Source material
==*==

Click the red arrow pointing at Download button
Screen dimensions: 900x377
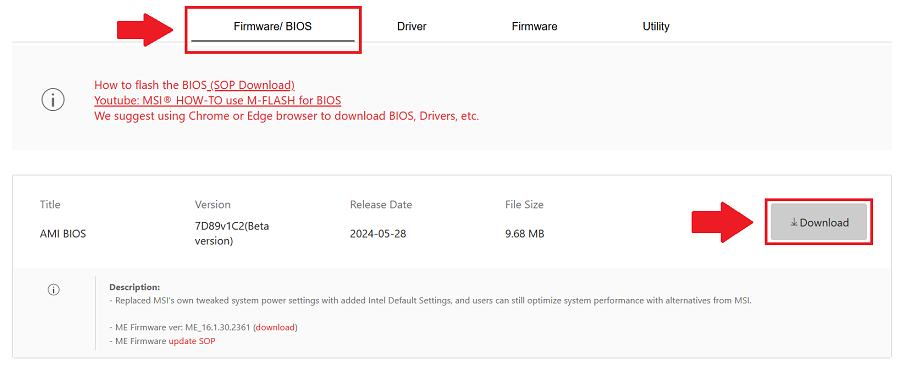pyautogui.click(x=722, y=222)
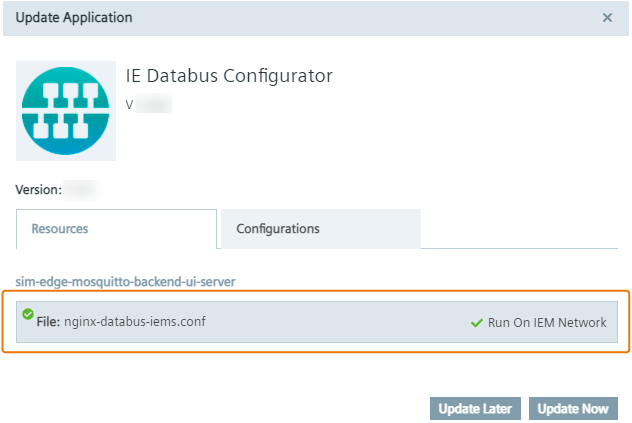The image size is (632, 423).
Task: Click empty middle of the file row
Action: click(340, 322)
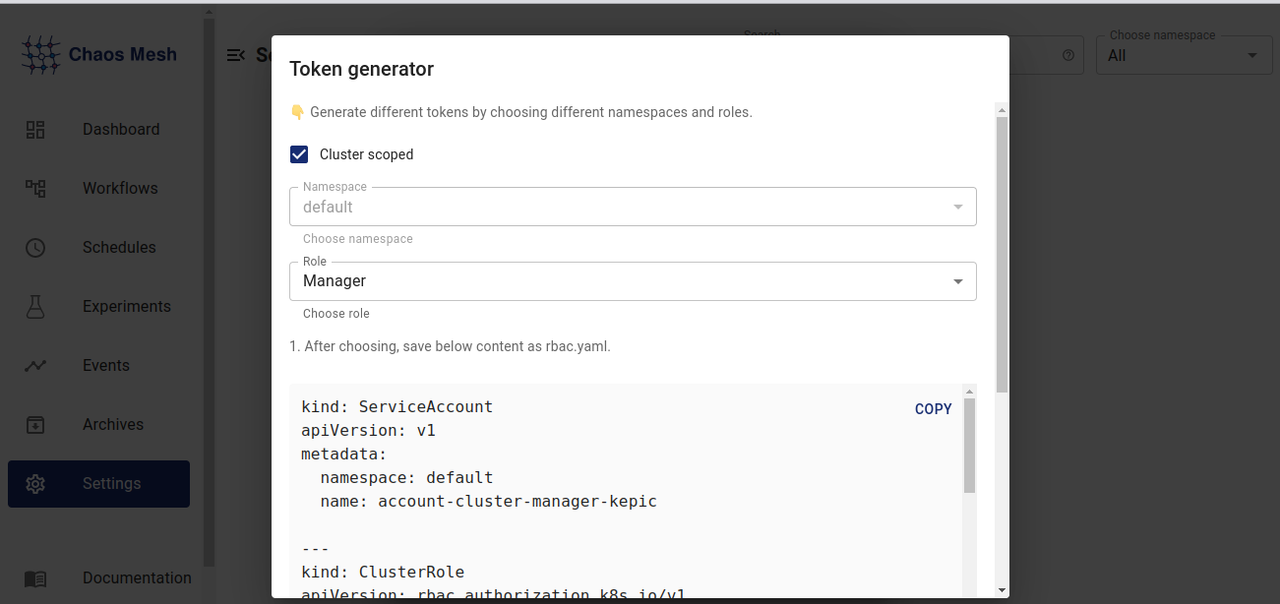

==*==

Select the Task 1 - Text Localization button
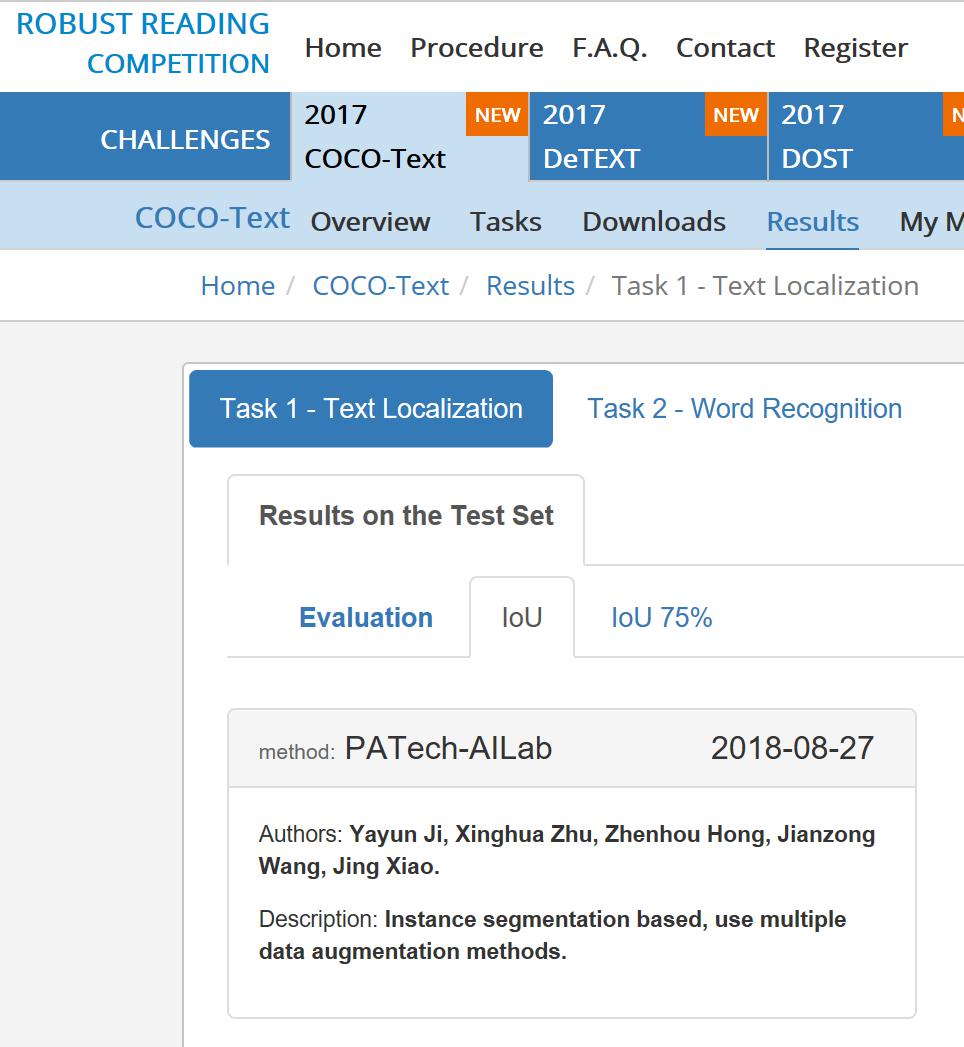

==*==

Problem to solve
Would you please give the number of lines in this material containing the string "button", with no further text?

Exercise solution
2